**Updates IFEX alert of 25 and 24 November 1999** (PINA/IFEX) – On 30 December 1999, the Fiji Islands government gave “The Fiji Times” editor-in-chief Russell Hunter twenty-eight days to leave the country, the newspaper reported. It stated that a faxed letter sent to the newspaper’s lawyers said that Minister for Home Affairs Joji Uluinakauvadra had […]
**Updates IFEX alert of 25 and 24 November 1999**
(PINA/IFEX) – On 30 December 1999, the Fiji Islands government gave “The Fiji Times” editor-in-chief Russell Hunter twenty-eight days to leave the country, the newspaper reported. It stated that a faxed letter sent to the newspaper’s lawyers said that Minister for Home Affairs Joji Uluinakauvadra had rejected an appeal against the refusal to renew Hunter’s work permit. The three-year work permit held by Hunter, who is originally from Scotland, expires 31 December.

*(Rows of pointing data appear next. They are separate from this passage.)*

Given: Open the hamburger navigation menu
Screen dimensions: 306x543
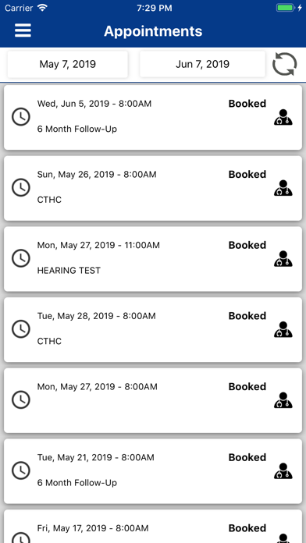Looking at the screenshot, I should [x=23, y=30].
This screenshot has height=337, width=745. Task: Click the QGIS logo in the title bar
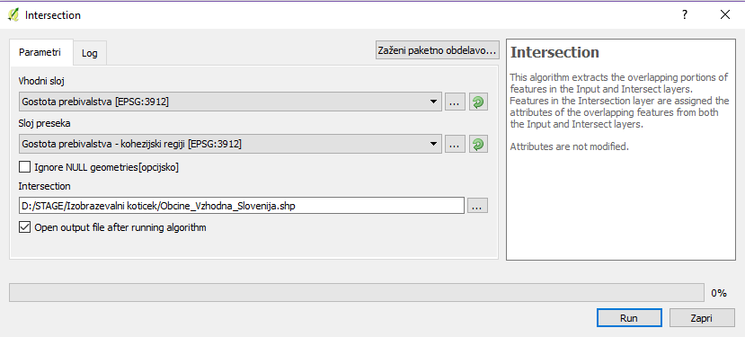coord(13,14)
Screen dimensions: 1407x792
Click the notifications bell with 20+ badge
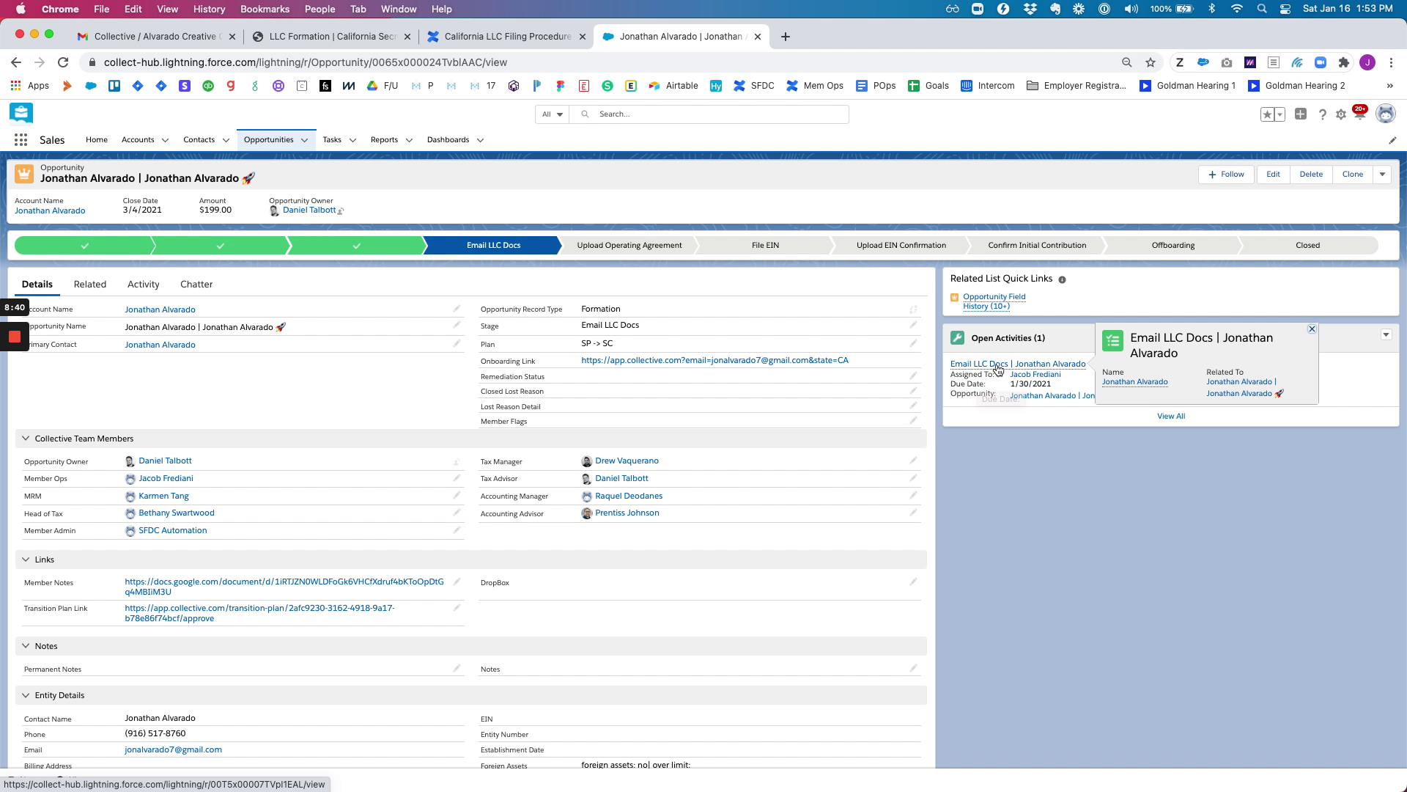tap(1360, 114)
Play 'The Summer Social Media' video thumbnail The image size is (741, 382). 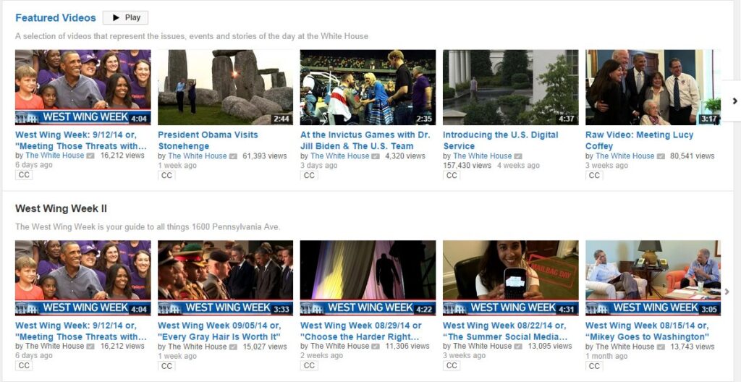(x=510, y=278)
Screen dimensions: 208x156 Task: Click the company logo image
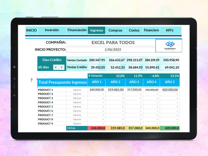pyautogui.click(x=169, y=46)
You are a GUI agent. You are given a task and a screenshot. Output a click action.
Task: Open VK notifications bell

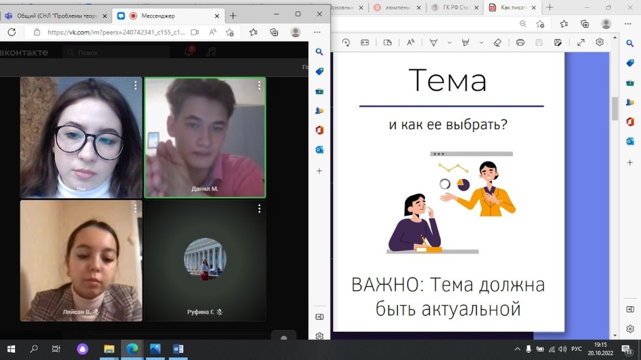tap(189, 52)
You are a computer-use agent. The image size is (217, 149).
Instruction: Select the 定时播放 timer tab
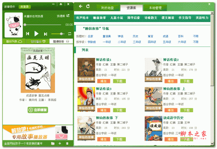point(38,41)
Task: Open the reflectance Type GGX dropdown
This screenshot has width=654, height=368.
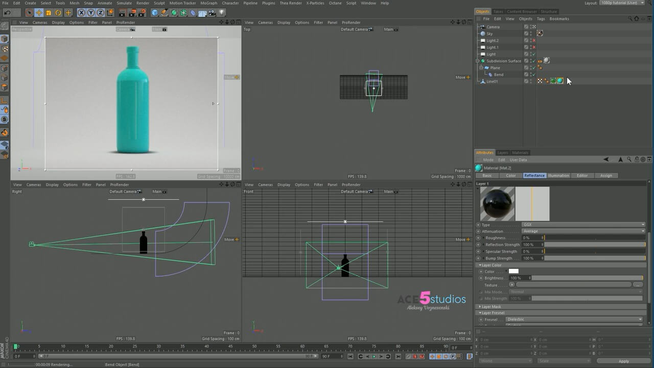Action: [x=583, y=225]
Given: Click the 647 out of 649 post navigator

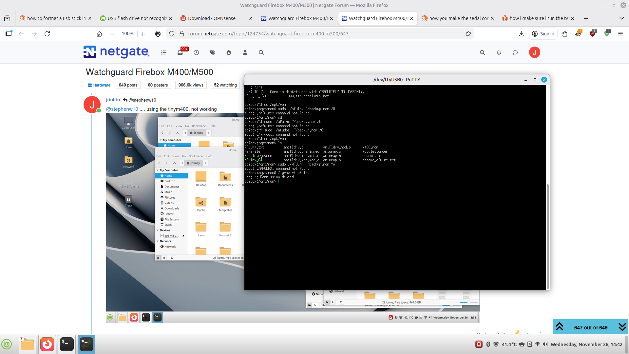Looking at the screenshot, I should 591,327.
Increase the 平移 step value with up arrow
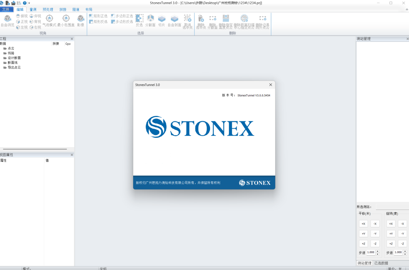Viewport: 409px width, 270px height. point(377,251)
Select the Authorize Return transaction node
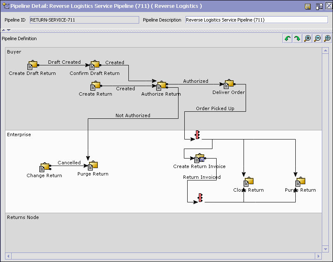 click(162, 86)
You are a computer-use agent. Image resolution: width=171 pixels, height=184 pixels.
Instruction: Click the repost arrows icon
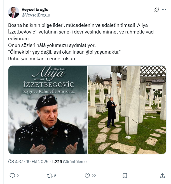tap(50, 176)
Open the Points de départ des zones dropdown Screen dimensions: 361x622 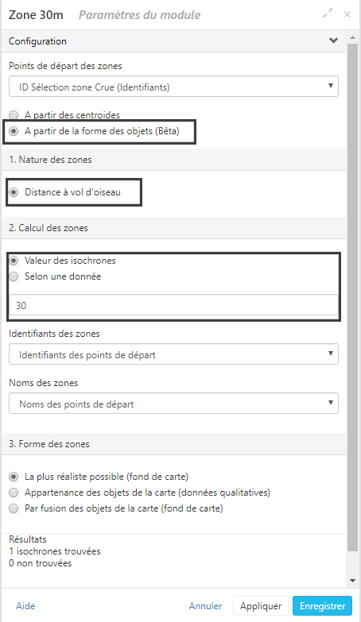click(x=173, y=87)
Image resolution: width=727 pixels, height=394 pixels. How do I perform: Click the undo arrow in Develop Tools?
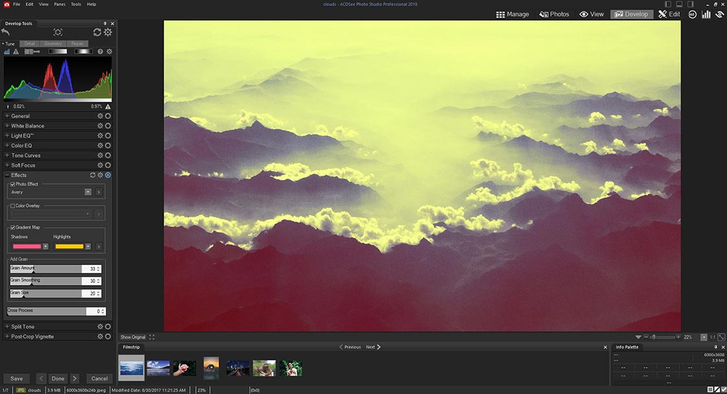click(6, 32)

The government decision follows continuing tension between the government and the country’s independent news media, and especially “The Fiji Times”. The newspaper, which is part of Rupert Murdoch’s News Corporation, is a previous winner of the PINA Pacific Freedom of Information award for its defence of freedom of expression and the Fiji public’s right to know.
“The Fiji Times” reported publisher Alan Robinson as saying he is stunned by the decision, especially since Attorney-General Anand Singh had given a verbal understanding that Hunter would be given a three-month reprieve. This was to enable the newspaper to argue its case further, Robinson said. Uluinakauvadra said he was refusing the appeal against the Immigration Department’s decision because he believed there are locals who could take up the position.
The original letter refusing “The Fiji Times” application for the renewal was received on the day the newspaper accused the government of conducting a “vendetta” against it. The company has local editors for its daily newspaper, Sunday newspaper, Fijian and Hindi language weekly newspapers and a regional news magazine, and an editor-in-chief for the group posted from News Corporation. Hunter has extensive newspaper management and training experience in Britain, Australia, and the Pacific Islands and this year was elected by the region’s newspapers and magazines as their representative on the PINA executive.
Background Information
The Fiji Islands has amongst the most diverse and free news media in the Pacific Islands. They include: three seven-day-a-week English-language daily newspapers; weekly newspapers in Hindi, Fijian, and English; news, business, trade and entertainment magazines; independent commercial, community and religious radio stations; government-owned public and commercial radio stations; and commercial and community television. However, the news media have come under continuing criticism from Prime Minister and Information Minister Mahendra Chaudhry and his assistant information minister, Lekh Ram Vayeshnoi. This follows the election of their new Fiji Labour Party-led coalition government in May (see IFEX alerts).
On 27 October, there was widespread criticism in the Fiji Islands of threats by Prime Minister Chaudhry to bring in a government-regulated media tribunal with powers to impose penalties on the media. One of the country’s three daily newspapers also reported on the government’s plans to introduce legislation requiring compulsory licencing of foreign-owned Fiji Islands media. This included setting strict conditions under which they had to report and operate or risk losing their licence.
PINA president William Parkinson called the threats to the news media a “disgrace” and “unbecoming of a prime minister of a supposedly democratic country. We have not had this kind of threat made since the military government in 1987. Fiji is very much a beacon for the rest of the region with regards to media freedom. We have a very dynamic media industry which apart from a period around the military coups in 1987 has been able to operate freely.”